C’è ancora molto lavoro da fare, ma nel complesso la situazione è migliorata. In Africa si vive meglio. A dirlo non è solo l’Organizzazione mondiale della sanità (Oms) nel suo rapporto reso noto a margine della 68/a sessione del Comitato regionale in corso in Senegal, a Dakar, ma sono anche i dati: in soli tre anni la speranza di vita in buona salute è passata da 50,9 anni a 53,8.
Il rapporto indica come la salute degli abitanti di 47 Paesi africani sia considerevolmente migliorata. “Quasi tre anni di vita in salute in più è un regalo che ci rende fieri”, ha commentato la direttrice dell’Oms per l’Africa, Matshidiso Moeti, che ha auspicato come il continente possa presto arrivare ai livelli di salute mondiali. Le principali cause di morte in Africa restano le infezioni alle prime vie respiratorie, quella del virus Hiv responsabile dell’Aids e le infezioni gastrointestinali: è su queste tre affezioni che i Paesi africani hanno adottato programmi di prevenzione. La mortalità legata a queste patologie è dunque diminuita passando da 87,7 a 51,1 decessi ogni 100 mila persone in 5 anni.
Secondo l’Oms, l’Africa deve ora migliorare le cure per tutte le patologie non solo quelle finora considerate prioritarie. Le malattie cardiache e il cancro, infatti, ormai mietono molte vittime, così come una persona su 5, tra i 30 e i 70 anni, in Africa rischia di morire per malattie non trasmissibili. L’Oms sottolinea inoltre la necessità di predisporre servizi di salute dedicati a fasce d’età al momento trascurate, come adolescenti e anziani. Sono infine necessari, secondo l’Oms, investimenti importanti sul personale sanitario, considerando che al momento l’offerta è di due medici e 15,5 letti d’ospedale ogni 10 mila persone.

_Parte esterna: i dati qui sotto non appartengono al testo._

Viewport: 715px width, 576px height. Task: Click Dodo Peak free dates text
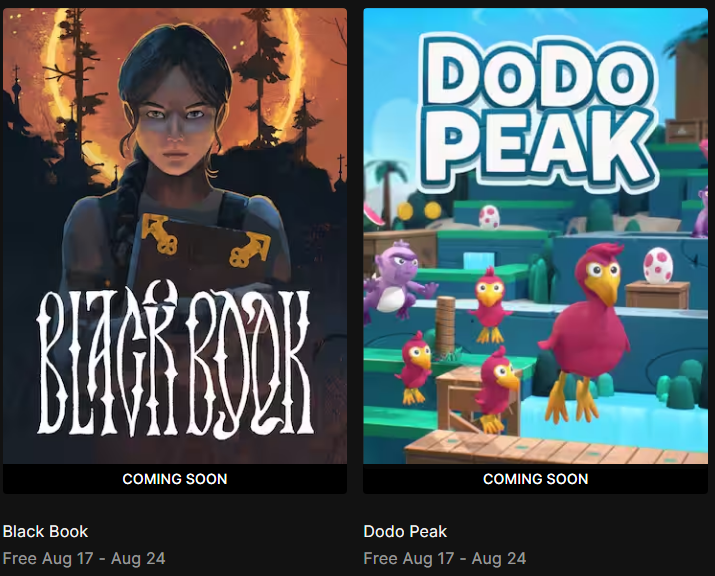click(445, 558)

Si calcola infine che in Africa in media il 39% dei bilanci sanitari sono utilizzati per l’acquisto di prodotti medicali, mentre le spese per il personale sanitario si attestano al 14% e quelle per le infrastrutture solo al 7%. Un’analisi dei modelli di spesa rileva come i Paesi con sistemi sanitari ad alte prestazioni dedichino fino al 40% dei loro investimenti al personale e il 33% alle infrastrutture.